— Requests —
• A. Answer these questions using the linear algebra notes below, one answer per line, marked (i), (ii), (iii) to match:
(i) For what reason is a vector written as (1,2,3) rather than in column format?
(ii) How is the "row" style emphasized when it is useful?
(iii) In the linear combination of three 3D vectors, what should the right side be thought of as?
• B. List every topic named in the heading numbered r.2 in the linear algebra notes below.

— Source document —
(begin)

About that "column style" of writing a vector:
- From here, whenever you "think" vector, you should think
"column" style:
- We write \({\bf v} = (1,2,3)\) instead of
$$
{\bf v} \eql \vecthree{1}{2}{3}
$$
only for the sake of compactness or convenience in text.
- Otherwise the text will look weird,
\({\bf v} \eql \vecthree{1}{2}{3}\), if we
embed the column format into free-flowing paragraph text.
- Sometimes, we'll emphasize the "row" style when it's useful
by explicitly transposing the column into a row vector:
$$
{\bf v}^T \eql \mat{1 & 2 & 3}
$$
r.2 Dot products, lengths, angles, orthogonal vectors
The dot-product conveniently gives us two nice results:
r.3 Matrix-vector multiplication and what it means
Let's go back to the linear combination of three 3D vectors from
earlier:
$$\eqb{
\alpha \vecthree{u_1}{u_2}{u_3}
\plss \beta \vecthree{v_1}{v_2}{v_3}
\plss \gamma \vecthree{v_1}{v_2}{v_3}
& \eql &
\vecthree{\alpha u_1 + \beta v_1 + \gamma w_1}{\alpha u_2 + \beta v_2 + \gamma w_2}{\alpha u_3 + \beta v_3 + \gamma w_3}
}$$
- Think of the left side as the linear combination and the
right side as the vector that results from the linear combination.

(end)

— Raw data —
(begin)

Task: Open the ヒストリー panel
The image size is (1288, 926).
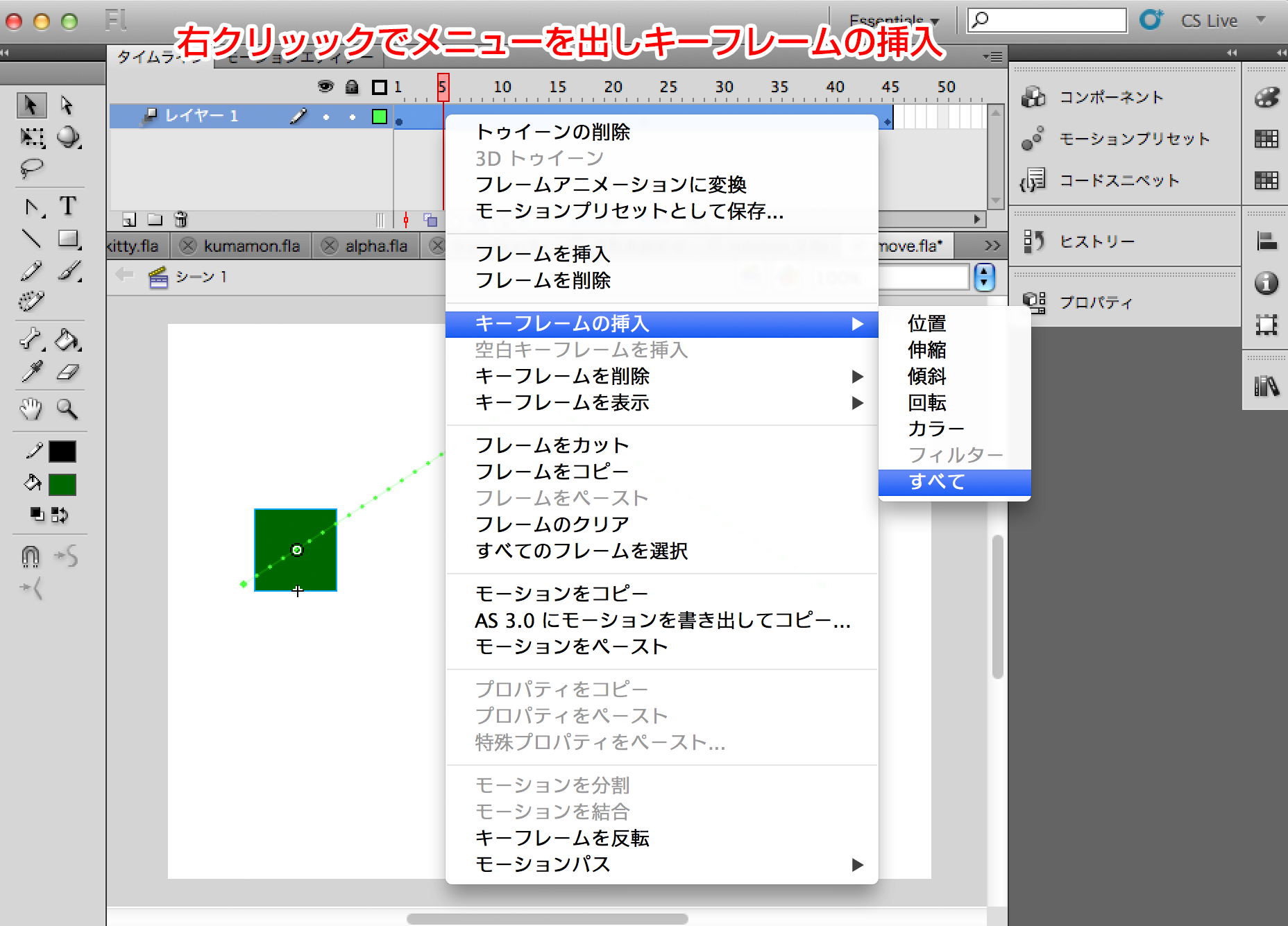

(end)

— Answer set —
• A.
(i) Only for the sake of compactness or convenience in text.
(ii) By explicitly transposing the column into a row vector.
(iii) The vector that results from the linear combination.

• B.
Dot products
Lengths
Angles
Orthogonal vectors